The result of coming to terms with her past meant she was ready to assert more control over how Impossible Princess would come to life. According to the Daily Review, she insisted that demo vocals should be used on several tracks rather than polished versions, she took on greater production duties and the album features her most substantial lyrical contributions of any release.
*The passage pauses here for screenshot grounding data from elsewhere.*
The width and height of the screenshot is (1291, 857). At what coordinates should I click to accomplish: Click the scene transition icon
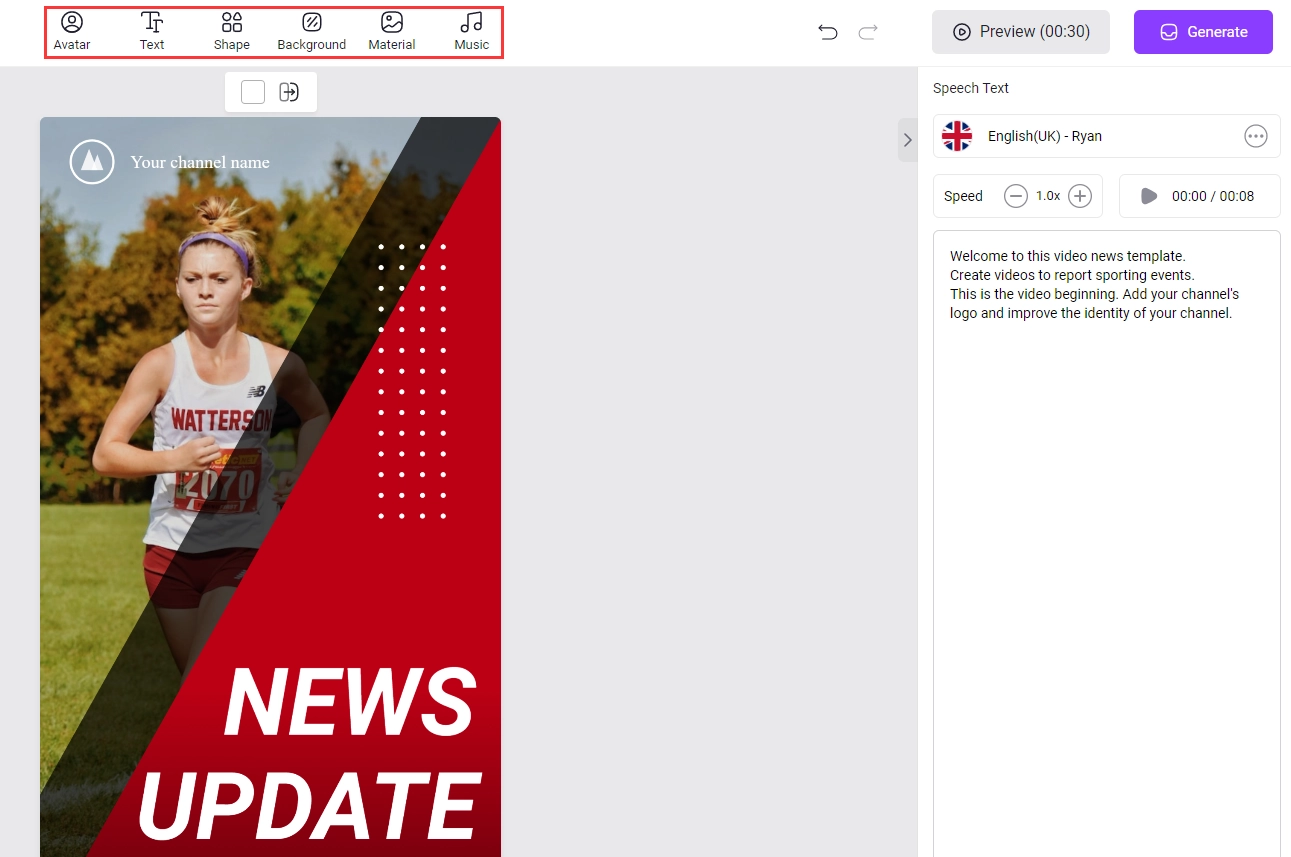tap(289, 92)
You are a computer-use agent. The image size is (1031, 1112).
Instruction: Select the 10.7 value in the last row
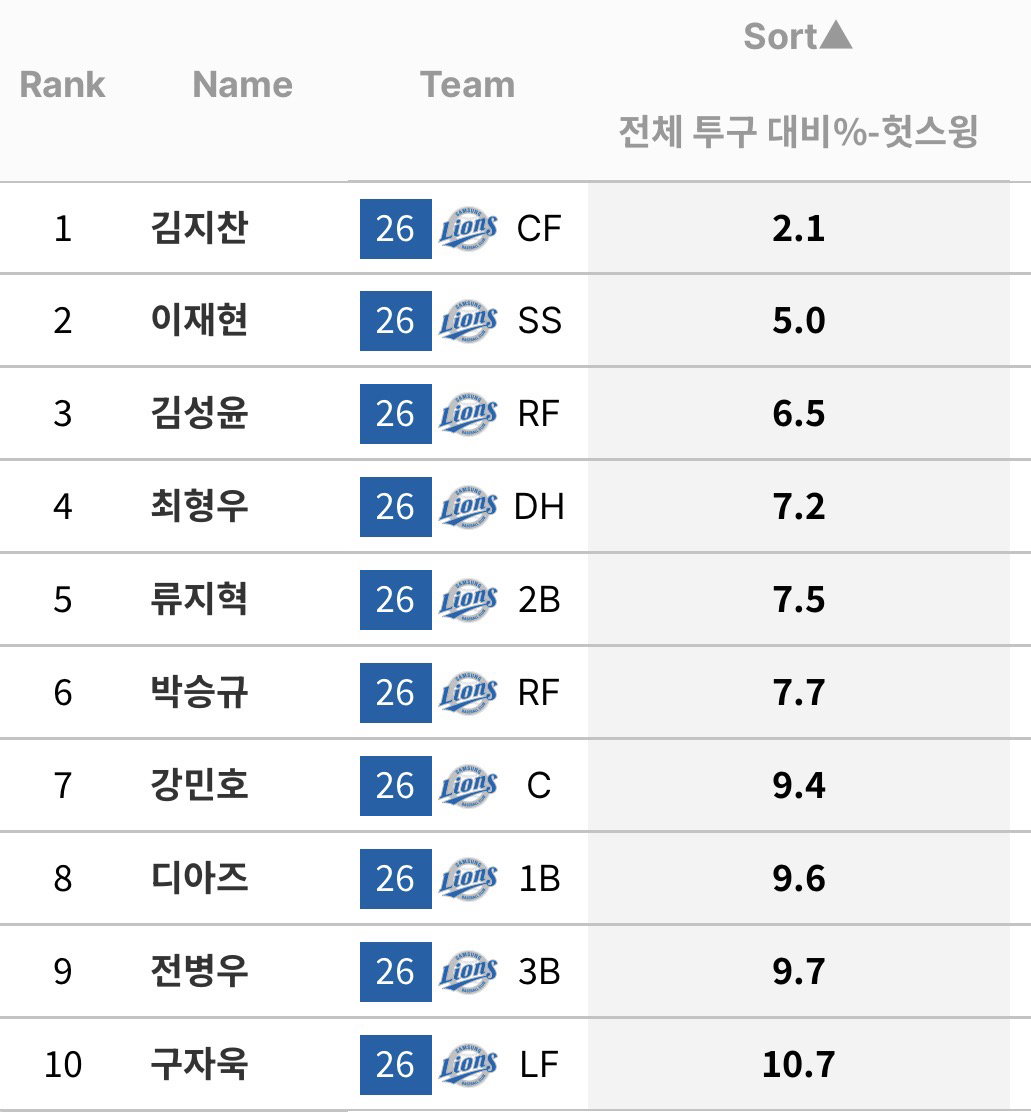click(798, 1064)
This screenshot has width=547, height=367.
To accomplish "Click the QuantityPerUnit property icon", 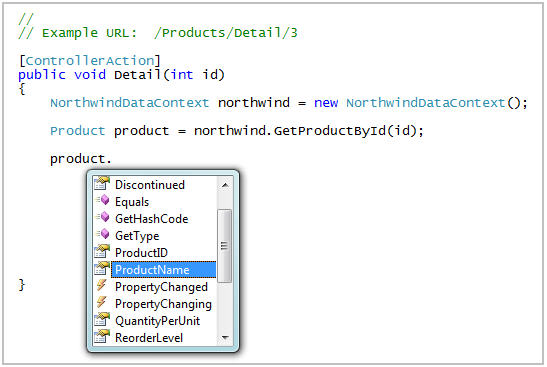I will (102, 320).

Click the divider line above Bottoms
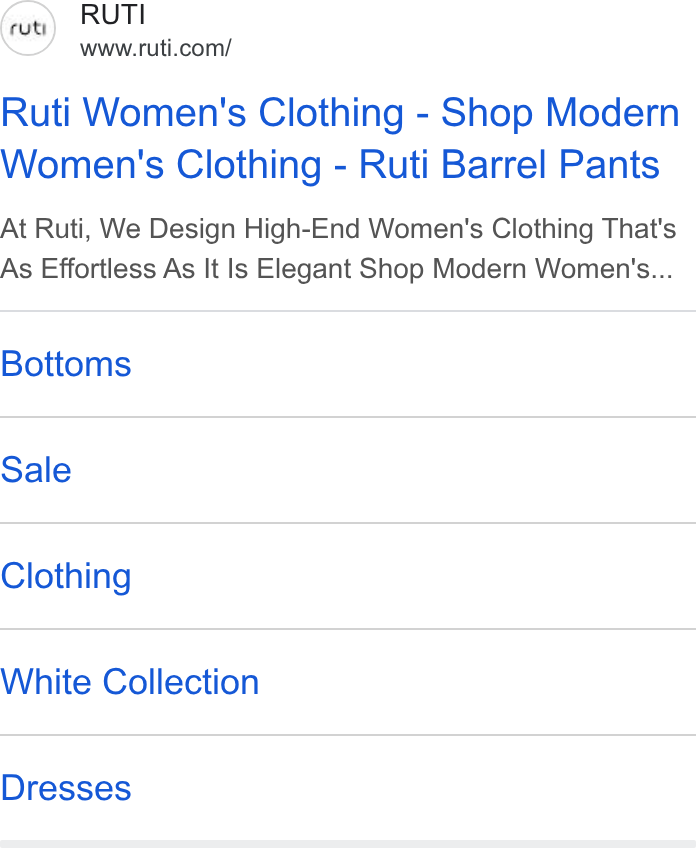[x=348, y=311]
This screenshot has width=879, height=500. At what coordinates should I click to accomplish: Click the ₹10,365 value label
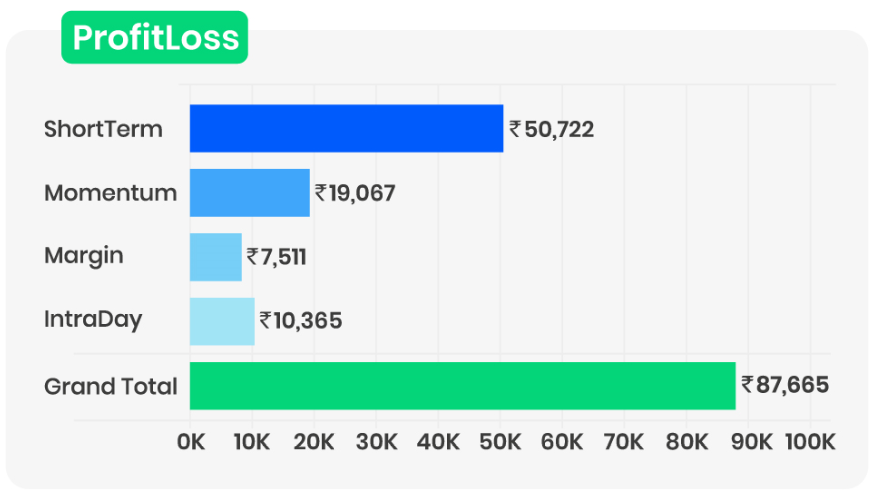[x=300, y=321]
Nick Cave also had a part to play in the album’s title, which had both intended and unintended outcomes. It was through him that Kylie received the book by author/artist Billy Childish entitled Poems to Break the Hearts of Impossible Princesses. Kylie told Kingsmill of her reaction to the gift. “As soon as I received it, the phrase ‘impossible princess’ grabbed hold of me by the throat … and I knew I had to write a song about it, which I did and ended up knowing that would be my album title.” Once again, Princess Diana’s death meant an added delay on the already postponed record’s release, as well as some serious re-consideration given the public’s sensitivities around using the title.
However, in Julie Aspinall’s Kylie biography, the singer elaborated on how fitting “Impossible Princess” was as a reflection of her true self. “I can be the girl on the show pony at the circus with sparkles and sequins and I adore the spotlight … and then there’s the flip side of me, which is completely not that – the green tracksuit pants, no make-up and being a wreck. I regard it [the title] with humour, with irony and with a certain amount of realism because I can change my mind about things all the time and be completely impossible.”
The video for ‘Did It Again’ poked a bit of fun at the many sides and incarnations of Kylie Minogue up to that point in her career. She told Molly Meldrum: “I’m constantly baffled that I have to keep finding a way to explain it [her artistic and style changes]. To me it just seems very normal and I think that’s part of the reason I’m still making records.” She hasn’t, however, made another album like Impossible Princess again, returning firmly to her anthemic pop dance sound and succeeding in enormous measure. But on this sixth release we got to see another part of Kylie, one that followed her instincts, took a gamble and made the impossible possible.